■ **Extracted data**
::::

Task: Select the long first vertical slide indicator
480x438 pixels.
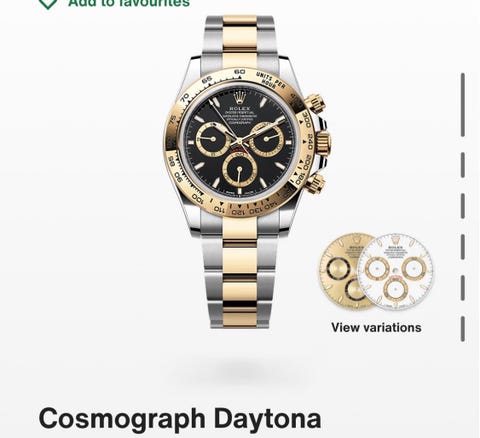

::::

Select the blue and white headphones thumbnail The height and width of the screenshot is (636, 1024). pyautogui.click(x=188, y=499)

::::

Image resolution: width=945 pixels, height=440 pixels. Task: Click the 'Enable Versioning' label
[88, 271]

::::

■ **Activity**
Please reproduce the lines from the line with "Task: Select the" to the line with "480x438 pixels.", both ends included, exactly as they appear above.

■ **Written response**
Task: Select the long first vertical slide indicator
480x438 pixels.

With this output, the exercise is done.